What is defined as legal advice?

Definition of legal advice · Education, knowledge and experience in areas of the law · The ability and experience to apply that knowledge to specific areas. Legal advice is the issuance of a professional or formal opinion on the content or procedure of the law in relation to a particular factual situation. Providing legal advice will often involve analyzing a set of facts and advising a person to take a specific course of action based on applicable law. Legal advice applies the law, including statutes, case law and legal principles to a particular situation.

It provides recommendations on what course of action would best suit the facts of the case and what the person wants to achieve. When considering the social value of legal advice afterwards, note first of all that, since such advice, by its nature, is only given to the parties after they have acted, it cannot have initially helped them to comply with the law.

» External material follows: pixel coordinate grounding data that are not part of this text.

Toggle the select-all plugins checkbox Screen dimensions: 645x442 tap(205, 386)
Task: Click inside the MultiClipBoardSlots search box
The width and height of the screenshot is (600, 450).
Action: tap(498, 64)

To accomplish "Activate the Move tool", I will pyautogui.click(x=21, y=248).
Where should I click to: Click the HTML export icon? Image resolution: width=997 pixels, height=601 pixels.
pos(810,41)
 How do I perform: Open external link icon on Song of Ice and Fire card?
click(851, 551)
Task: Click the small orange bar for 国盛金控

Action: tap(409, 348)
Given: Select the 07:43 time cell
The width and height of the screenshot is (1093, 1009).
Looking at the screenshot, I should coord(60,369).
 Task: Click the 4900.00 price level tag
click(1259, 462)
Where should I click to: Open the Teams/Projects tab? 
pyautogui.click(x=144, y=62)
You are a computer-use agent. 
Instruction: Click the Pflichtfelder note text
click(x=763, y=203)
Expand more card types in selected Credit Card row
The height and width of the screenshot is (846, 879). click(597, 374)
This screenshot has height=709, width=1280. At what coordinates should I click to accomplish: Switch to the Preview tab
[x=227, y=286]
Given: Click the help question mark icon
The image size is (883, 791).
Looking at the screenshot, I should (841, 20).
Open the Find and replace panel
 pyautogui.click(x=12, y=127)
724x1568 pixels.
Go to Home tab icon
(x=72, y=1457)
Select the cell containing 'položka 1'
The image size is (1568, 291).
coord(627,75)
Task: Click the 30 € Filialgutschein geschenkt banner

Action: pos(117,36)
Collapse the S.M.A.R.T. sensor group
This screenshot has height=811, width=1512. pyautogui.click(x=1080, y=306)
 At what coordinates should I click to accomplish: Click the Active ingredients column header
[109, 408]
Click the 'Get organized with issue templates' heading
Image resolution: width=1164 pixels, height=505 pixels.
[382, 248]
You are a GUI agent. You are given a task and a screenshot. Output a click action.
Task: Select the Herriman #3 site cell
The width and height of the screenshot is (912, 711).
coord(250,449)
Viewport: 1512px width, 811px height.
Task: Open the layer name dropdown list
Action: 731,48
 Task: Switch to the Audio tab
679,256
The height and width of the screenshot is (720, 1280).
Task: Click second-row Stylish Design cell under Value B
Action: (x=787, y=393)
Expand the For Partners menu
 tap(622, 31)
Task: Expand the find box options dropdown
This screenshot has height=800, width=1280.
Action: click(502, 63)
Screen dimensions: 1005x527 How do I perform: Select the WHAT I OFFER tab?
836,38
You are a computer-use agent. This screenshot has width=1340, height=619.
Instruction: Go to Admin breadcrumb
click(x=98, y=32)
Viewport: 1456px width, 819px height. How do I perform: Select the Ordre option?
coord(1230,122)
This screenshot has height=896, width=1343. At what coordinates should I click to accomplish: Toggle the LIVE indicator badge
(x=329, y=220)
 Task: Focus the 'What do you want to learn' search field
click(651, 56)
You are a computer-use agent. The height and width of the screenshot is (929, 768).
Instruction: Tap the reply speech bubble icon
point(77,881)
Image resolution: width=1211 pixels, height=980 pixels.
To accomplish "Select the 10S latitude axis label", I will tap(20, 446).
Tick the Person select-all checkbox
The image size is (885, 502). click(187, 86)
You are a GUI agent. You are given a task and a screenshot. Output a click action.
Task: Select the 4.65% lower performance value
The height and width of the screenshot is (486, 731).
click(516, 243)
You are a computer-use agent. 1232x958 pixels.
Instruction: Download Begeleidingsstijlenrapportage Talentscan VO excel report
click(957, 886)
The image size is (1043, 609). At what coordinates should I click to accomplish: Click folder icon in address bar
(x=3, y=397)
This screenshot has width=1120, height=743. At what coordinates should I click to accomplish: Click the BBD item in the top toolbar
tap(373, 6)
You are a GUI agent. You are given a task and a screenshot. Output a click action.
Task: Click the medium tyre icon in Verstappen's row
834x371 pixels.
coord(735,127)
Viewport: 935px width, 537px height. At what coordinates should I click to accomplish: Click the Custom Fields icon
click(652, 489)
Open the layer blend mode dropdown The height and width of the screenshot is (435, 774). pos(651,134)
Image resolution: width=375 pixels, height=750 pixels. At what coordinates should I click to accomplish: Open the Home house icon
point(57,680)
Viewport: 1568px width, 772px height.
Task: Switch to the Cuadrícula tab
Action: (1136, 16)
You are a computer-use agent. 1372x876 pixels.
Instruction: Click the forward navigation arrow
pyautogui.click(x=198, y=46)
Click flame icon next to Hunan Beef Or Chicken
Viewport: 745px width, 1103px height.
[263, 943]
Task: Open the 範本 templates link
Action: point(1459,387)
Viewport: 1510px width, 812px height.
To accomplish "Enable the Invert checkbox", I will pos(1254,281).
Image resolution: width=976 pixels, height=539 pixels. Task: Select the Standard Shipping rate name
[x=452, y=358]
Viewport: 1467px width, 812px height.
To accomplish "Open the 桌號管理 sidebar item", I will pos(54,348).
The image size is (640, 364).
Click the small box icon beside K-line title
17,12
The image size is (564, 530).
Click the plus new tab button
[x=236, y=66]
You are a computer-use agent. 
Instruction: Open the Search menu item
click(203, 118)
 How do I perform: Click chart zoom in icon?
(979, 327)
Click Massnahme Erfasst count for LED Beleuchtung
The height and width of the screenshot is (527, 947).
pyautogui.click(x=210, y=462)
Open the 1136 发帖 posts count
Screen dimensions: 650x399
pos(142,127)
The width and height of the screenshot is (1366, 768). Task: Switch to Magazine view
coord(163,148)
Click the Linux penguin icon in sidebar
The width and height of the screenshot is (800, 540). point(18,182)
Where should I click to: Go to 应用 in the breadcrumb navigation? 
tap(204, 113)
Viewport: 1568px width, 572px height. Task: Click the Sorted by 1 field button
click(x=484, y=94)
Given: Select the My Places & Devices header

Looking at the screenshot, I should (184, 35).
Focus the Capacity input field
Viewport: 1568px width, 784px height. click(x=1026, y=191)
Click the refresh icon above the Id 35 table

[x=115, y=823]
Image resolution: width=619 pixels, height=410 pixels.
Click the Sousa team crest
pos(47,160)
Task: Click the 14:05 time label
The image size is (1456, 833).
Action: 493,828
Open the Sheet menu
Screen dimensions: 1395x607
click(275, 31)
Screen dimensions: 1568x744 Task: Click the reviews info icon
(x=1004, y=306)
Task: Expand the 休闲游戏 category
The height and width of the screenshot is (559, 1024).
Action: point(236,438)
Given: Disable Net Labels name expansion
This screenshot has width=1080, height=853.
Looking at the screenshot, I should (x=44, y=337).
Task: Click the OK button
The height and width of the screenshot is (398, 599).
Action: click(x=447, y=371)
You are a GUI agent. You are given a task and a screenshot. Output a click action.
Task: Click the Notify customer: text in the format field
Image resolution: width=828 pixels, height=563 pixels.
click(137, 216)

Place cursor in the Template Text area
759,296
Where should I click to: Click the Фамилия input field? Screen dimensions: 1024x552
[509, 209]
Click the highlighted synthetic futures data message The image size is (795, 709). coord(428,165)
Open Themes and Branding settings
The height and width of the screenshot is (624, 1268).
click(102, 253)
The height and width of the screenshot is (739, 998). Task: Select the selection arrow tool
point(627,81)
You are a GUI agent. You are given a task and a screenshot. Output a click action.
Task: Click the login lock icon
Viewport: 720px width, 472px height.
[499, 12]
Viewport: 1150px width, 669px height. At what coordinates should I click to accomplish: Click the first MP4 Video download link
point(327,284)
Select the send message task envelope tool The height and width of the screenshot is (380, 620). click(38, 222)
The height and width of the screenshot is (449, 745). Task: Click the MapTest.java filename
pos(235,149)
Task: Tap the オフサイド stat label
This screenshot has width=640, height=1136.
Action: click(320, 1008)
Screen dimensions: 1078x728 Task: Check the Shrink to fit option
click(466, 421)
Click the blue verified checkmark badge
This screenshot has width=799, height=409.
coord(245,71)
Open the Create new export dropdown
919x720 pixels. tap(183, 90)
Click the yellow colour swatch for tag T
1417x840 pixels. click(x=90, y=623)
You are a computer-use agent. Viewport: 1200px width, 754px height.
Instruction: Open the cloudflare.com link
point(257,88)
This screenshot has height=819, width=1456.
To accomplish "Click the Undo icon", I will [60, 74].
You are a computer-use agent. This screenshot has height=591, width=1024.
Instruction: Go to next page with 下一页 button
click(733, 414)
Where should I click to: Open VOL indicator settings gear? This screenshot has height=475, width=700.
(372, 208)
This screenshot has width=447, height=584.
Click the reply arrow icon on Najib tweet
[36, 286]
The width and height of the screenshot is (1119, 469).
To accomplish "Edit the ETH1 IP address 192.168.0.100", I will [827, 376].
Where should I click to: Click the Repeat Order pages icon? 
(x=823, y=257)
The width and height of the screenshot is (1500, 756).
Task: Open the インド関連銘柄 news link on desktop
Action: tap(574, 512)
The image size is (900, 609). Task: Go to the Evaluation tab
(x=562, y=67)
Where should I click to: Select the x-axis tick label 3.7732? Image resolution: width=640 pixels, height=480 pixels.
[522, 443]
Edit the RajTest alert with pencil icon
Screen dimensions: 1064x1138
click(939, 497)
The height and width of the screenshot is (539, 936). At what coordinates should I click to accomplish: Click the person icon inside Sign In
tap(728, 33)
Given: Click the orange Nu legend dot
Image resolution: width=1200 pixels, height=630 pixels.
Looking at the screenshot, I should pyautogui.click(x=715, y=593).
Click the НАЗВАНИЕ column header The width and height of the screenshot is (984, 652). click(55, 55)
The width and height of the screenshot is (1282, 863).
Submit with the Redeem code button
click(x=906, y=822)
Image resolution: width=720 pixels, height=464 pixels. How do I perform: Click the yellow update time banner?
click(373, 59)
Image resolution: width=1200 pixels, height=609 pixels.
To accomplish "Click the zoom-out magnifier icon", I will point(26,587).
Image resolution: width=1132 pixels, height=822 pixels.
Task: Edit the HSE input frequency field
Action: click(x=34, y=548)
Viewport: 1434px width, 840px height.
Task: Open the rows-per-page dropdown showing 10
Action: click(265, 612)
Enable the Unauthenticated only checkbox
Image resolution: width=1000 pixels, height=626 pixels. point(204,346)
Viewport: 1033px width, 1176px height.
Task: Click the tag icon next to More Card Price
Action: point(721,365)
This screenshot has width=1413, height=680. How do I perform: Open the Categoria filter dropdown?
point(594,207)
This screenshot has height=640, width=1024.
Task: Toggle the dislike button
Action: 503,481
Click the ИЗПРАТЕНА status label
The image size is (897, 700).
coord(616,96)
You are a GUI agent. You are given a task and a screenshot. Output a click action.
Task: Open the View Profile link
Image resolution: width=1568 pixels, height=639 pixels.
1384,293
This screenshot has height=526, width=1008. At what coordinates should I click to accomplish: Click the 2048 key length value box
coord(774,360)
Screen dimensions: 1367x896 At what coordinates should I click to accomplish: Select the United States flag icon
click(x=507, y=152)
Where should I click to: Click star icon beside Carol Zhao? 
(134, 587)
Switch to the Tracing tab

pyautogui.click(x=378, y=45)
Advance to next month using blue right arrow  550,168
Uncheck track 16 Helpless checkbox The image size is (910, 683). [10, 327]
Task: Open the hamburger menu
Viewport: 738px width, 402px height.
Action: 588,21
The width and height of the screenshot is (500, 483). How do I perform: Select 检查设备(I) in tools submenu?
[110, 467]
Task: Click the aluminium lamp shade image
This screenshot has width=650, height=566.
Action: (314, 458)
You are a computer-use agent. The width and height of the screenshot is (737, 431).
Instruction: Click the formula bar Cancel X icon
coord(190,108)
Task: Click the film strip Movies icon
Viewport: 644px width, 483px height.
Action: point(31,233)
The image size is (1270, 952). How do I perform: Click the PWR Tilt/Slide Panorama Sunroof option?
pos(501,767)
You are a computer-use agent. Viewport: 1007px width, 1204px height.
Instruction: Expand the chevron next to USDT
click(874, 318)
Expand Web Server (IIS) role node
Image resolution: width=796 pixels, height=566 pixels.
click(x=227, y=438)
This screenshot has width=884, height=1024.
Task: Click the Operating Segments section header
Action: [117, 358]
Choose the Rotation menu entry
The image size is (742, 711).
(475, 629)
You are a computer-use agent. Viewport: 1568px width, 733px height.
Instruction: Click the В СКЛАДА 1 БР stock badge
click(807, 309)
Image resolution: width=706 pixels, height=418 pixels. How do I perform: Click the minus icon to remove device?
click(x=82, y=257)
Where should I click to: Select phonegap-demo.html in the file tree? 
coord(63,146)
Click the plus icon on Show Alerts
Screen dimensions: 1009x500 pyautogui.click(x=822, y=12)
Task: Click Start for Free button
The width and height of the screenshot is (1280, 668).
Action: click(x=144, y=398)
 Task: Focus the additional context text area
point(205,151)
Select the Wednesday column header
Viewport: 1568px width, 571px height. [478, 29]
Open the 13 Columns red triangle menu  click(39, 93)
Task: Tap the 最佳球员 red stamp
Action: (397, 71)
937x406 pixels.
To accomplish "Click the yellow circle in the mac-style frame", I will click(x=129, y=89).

Once again, it is best to communicate the findings of the preliminary investigation orally at a meeting with legal counsel. Mathews and Wiseman propose that these organizations can provide unlimited legal help, as long as they follow a series of best practices described in the document and do not charge for services.

For the past 25 years, courts in the United States and elsewhere have used and refined the distinction between legal information and legal advice to significantly expand the assistance that judicial personnel provide to clients, regardless of whether or not those personnel have a law degree. While private attorneys regularly refer their clients to other legal specialists, judicial staff and judges never do so. The prevailing strategy today is to hire trusted intermediaries, people who community members often go to for advice on their problems, in order to identify the existence of a legal problem and link them to the information and the most appropriate service provider that can help resolve the identified legal problem. However, “the difference between legal information and legal advice differs from place to place”, and there remains considerable confusion as to the relevance of the definitions of “unauthorized practice of law””.

It's difficult, even after the concept has been in use for a quarter of a century, to completely eradicate centuries-old loyalty to signs that read: “Judicial personnel cannot provide legal advice.” However, when a litigant's problems exceed available resources, it may be necessary and better for staff to refer them to a free or legal aid resource. Research into appellate case law on that topic revealed that judges had universally refused to articulate such definitions; instead, they addressed the issue on a case-by-case basis. Looking at the interactions between self-help service providers and people seeking assistance throughout the United States, including in Maryland, I have observed that Maryland provides clients with more information than the standard “legal information” provided elsewhere in the United States, and that the strategic and tactical advice they receive customers there are advantageous. However, it is not apparent a priori whether the protection of the labor product is socially desirable, since it depends on whether the legal advice that supports the labor product is socially desired155. Since people anticipate that their expected penalties for causing harm will be reduced due to the subsequent availability of legal advice, fewer people will be deterred from engaging in undesirable behavior.